SMC MODELS
Icv-STZ model
The icv-STZ model (for Alzheimer’s disease)
The icv-STZ model is a mouse model to evaluate the pharmacological efficacy of drug candidates against early-stage, sporadic Alzheimer’s disease. Sporadic Alzheimer’s disease is the cause for the vast majority of all Alzheimer’s patients (about 90%) and is – in distinction to familial Alzheimer’s – influenced by a range of different risk factors and environmental influences.
Showing similar pathology to sporadic Alzheimer’s, the icv-STZ model is particularly suitable to evaluate drugs that target inflammation of the brain, neuropathy, gliosis, neuronal loss, synaptic loss as well as mild cognitive impairment.

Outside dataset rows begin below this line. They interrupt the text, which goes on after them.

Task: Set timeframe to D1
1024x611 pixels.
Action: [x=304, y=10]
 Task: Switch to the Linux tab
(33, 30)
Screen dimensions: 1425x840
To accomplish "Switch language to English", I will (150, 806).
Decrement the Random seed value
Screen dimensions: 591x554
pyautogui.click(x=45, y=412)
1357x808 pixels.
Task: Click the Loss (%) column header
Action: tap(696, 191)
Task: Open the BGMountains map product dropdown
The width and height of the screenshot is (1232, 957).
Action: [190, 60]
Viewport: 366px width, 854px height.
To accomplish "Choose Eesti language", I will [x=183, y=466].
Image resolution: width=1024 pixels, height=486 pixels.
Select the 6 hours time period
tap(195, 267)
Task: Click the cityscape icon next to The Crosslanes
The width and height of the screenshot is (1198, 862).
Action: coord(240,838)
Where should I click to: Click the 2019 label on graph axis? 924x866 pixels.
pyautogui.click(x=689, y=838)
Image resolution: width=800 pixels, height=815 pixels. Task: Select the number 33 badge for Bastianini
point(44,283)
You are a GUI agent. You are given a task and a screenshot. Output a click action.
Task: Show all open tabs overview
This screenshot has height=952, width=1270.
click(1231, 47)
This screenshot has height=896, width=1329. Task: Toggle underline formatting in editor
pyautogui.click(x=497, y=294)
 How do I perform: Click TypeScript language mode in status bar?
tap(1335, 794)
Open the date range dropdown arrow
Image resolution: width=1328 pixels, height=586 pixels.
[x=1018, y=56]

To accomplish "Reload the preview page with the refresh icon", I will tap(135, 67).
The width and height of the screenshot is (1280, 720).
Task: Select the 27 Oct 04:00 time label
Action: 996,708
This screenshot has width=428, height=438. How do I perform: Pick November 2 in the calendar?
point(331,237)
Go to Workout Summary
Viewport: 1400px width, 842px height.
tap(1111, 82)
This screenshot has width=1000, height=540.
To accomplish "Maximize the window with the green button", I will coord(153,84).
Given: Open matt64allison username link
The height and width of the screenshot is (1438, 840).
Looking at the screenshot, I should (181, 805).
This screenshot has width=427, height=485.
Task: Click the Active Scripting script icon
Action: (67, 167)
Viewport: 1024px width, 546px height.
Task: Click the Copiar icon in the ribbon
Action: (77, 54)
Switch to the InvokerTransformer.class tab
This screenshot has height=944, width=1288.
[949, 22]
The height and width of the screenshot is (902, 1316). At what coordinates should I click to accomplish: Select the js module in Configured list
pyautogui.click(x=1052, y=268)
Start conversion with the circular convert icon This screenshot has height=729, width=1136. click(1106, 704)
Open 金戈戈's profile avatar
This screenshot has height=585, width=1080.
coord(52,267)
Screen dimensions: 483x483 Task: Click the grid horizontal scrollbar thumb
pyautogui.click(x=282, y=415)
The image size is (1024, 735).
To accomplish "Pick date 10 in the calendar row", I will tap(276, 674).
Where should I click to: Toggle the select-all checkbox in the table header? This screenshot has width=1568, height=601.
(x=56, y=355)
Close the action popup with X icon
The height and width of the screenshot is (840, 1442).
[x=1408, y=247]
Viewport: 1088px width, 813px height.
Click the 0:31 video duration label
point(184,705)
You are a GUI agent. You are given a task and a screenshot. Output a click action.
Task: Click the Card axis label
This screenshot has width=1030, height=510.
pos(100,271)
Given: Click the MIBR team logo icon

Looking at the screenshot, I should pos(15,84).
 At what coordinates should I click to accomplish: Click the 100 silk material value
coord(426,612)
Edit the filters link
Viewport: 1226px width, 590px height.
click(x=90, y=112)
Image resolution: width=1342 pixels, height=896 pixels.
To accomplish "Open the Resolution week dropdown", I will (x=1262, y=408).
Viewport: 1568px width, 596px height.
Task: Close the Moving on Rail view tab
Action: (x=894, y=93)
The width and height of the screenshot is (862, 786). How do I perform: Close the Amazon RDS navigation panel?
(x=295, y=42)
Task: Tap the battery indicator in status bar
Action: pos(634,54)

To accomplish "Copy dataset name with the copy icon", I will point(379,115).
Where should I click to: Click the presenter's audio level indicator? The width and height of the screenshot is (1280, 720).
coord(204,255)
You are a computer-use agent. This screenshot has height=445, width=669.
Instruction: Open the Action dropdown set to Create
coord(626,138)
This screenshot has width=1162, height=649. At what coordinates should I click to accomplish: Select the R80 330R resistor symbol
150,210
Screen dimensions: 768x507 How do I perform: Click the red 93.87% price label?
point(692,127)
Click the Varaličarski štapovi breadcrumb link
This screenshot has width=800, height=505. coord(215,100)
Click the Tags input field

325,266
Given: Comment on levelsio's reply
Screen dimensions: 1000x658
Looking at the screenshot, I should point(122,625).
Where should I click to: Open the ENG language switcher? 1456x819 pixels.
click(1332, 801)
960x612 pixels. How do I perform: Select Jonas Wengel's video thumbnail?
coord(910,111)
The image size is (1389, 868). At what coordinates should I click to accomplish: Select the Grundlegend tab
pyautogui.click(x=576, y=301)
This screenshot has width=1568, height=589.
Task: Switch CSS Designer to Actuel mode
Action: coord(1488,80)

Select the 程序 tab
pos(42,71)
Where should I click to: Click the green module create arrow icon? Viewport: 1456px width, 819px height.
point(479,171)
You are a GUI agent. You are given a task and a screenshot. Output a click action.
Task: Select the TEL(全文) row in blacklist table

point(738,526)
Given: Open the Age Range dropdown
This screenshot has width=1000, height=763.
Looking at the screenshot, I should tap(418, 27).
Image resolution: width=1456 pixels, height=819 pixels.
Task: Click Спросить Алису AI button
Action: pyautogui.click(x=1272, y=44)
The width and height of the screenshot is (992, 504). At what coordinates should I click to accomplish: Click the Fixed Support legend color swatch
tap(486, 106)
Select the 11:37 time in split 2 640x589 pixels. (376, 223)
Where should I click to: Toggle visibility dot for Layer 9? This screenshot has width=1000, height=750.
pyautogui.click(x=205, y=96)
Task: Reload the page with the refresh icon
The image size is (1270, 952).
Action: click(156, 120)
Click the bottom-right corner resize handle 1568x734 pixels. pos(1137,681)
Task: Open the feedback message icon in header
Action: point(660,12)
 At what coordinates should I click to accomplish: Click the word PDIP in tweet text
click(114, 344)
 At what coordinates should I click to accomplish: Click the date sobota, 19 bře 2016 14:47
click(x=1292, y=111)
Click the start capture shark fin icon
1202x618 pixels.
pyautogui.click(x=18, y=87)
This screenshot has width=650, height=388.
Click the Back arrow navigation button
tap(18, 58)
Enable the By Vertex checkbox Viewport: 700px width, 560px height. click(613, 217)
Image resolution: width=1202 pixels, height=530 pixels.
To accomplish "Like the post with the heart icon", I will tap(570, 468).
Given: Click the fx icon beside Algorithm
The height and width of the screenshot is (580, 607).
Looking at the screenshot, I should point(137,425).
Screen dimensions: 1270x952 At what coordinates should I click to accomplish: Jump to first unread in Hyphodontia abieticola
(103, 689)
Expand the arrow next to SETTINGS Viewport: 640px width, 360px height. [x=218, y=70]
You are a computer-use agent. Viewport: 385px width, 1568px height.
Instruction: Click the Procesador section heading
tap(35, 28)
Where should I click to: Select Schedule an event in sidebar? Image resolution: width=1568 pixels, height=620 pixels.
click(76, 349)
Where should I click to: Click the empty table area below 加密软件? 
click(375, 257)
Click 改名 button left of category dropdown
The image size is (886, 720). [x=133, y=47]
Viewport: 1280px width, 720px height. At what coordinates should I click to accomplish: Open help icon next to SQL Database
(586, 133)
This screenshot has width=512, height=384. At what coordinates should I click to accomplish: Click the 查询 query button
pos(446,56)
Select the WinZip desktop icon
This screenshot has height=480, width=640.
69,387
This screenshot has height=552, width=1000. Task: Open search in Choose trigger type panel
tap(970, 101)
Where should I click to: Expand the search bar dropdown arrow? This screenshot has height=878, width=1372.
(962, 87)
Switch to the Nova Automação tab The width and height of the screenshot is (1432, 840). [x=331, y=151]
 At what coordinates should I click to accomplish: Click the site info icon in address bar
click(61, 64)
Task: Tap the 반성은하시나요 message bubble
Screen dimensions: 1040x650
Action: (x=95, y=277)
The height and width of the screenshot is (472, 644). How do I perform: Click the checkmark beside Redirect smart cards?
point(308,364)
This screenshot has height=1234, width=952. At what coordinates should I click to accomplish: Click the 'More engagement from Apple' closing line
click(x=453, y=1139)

Fig. 1 The flow diagram represents the streptozotocin (STZ) mediated free radical generation and their influence on oxidative stress, apoptotic cell death and neuroinflammation. These entire pathological factors collectively affect the neuronal function which may further implicate in Alzheimer’s disease pathology.
(Kamat PK. Neural Regen Res. 2015 Jul;10(7):1050-2.)
How we create the icv-STZ model
The icv-STZ model is created by administering streptozotocin twice intracerebroventricularly; on day 0 and day 2 – in 7–8-week-old, male C57BL/6J mice. The administration has been shown to induce the disease and lead to brain inflammation and mild cognitive impairment within a very short time period of 2 weeks.
Optionally, the model can also be conducted in 7-week-old, male Wistar rats. In the rat-based model, the animals show disease symptoms from day 9 onwards. So, the length of the study period can be chosen flexibly as long as it exceeds 9 days. We suggest a time period of 9-20 days in rats.
Analysis items and key endpoints
Histopathological analysis of the hippocampus
GFAP Immunostaining (astrogliosis marker)
Iba1 Immunostaining (microglial and macrophage marker for brain injury, inflammation, and neurodegenerative diseases)
Other parameters
Body weight
Memory impairment (Y-maze test)
Figure 1. GFAP staining of the hippocampal CA1 region.